Lab 1: Introduction to the Arduino Microcomputer PDF

Summary

This lab introduces the Arduino microcomputer, a low-end microprocessor used in computer architecture and organization classes. Students will learn to set up their Arduino system, run basic sketches, and make modifications to them. Practical exercises include LED circuits and understanding coding concepts using the Arduino IDE.

Full Transcript

CS 341 – Lab 1
Computer Architecture and Organization
Introduction to the Arduino Microcomputer
Equipment: Arduino UNO microcomputer, PC with Arduino IDE installed, and a USB cable.
1K ohm resistor, Light Emitting Diode (LED), and wires.
The Arduino microcomputer is a low end microprocessor on a small printed circuit board.
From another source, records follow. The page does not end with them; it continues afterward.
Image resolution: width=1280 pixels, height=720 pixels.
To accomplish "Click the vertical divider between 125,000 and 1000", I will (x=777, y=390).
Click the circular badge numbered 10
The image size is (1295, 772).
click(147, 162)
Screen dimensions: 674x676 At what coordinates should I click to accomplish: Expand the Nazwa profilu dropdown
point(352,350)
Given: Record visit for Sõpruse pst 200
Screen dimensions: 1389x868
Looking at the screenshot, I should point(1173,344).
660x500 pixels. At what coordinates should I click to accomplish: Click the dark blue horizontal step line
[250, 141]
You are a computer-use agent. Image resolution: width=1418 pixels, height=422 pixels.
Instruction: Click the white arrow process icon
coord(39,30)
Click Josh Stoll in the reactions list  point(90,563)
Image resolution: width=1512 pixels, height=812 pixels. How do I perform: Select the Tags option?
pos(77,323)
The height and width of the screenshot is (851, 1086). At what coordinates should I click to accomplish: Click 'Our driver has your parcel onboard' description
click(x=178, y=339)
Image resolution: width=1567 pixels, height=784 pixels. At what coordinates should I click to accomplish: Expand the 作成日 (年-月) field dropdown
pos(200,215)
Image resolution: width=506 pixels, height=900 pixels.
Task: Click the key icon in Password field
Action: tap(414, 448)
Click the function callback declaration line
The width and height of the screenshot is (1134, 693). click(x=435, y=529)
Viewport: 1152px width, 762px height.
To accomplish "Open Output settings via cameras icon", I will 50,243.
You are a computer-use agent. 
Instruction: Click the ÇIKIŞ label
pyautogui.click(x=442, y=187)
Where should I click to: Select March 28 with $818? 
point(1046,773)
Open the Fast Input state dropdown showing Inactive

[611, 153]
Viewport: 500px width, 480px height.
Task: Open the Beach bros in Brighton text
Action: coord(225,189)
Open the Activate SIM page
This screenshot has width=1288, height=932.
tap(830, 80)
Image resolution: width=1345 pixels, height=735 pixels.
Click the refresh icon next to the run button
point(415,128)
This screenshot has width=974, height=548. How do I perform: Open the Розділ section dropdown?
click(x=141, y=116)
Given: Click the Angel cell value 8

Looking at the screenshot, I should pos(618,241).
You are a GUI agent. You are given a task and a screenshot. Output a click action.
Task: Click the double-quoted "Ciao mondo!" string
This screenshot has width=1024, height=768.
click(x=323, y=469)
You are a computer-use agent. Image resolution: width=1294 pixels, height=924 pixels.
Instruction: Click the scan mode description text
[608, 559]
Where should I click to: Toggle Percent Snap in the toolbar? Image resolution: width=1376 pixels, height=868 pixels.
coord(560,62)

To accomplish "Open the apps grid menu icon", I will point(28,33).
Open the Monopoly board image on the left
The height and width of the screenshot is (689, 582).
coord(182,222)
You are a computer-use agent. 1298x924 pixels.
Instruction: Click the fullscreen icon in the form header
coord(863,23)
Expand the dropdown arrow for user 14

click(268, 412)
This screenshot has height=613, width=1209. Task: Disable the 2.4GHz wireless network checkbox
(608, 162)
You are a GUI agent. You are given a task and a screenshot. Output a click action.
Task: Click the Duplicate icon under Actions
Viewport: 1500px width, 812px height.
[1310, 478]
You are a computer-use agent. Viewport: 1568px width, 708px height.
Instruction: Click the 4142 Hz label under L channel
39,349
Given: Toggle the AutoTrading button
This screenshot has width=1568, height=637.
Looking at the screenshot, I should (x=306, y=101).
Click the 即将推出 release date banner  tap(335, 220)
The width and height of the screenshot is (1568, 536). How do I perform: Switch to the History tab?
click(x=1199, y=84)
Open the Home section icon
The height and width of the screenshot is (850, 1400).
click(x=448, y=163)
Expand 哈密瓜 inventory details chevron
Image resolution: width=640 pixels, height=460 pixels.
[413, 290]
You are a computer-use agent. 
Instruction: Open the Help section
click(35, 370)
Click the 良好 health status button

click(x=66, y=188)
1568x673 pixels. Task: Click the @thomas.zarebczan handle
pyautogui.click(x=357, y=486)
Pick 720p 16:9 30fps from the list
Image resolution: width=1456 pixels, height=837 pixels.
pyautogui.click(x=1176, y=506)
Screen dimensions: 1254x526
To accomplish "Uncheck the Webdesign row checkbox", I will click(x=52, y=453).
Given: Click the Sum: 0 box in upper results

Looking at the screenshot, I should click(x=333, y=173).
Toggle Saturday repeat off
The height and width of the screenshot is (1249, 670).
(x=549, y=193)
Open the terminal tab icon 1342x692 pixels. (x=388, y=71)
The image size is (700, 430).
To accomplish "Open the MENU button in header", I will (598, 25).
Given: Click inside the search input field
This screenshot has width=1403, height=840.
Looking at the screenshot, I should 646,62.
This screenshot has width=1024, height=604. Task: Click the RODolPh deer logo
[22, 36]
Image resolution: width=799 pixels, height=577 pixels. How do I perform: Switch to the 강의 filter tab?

In our
lab configuration, it includes a small breadboard for prototyping and connecting peripherals.
The TA will help you to form teams appropriate to the number of students in the lab and amount
of available equipment. Your team will be provided a plastic box containing the parts kit for use
in all of the labs this semester. Please be careful handling the parts as some of them are delicate
and keep track of them to return them to the box/envelope when you are done. Return the box to
the TA at the end of each lab session.

In our lab, the Arduino UNO will be the target host for our experiments and the PC attached to it
via the USB cable will be the development host. You will use the Arduino.exe IDE program to
edit, compile, download, and monitor the execution of your “sketches” (experimental programs).
The “sketch” software is written in a language that is based on C and C++. There are a few
extensions to the language and a custom library to access the peripheral hardware input and
output ports.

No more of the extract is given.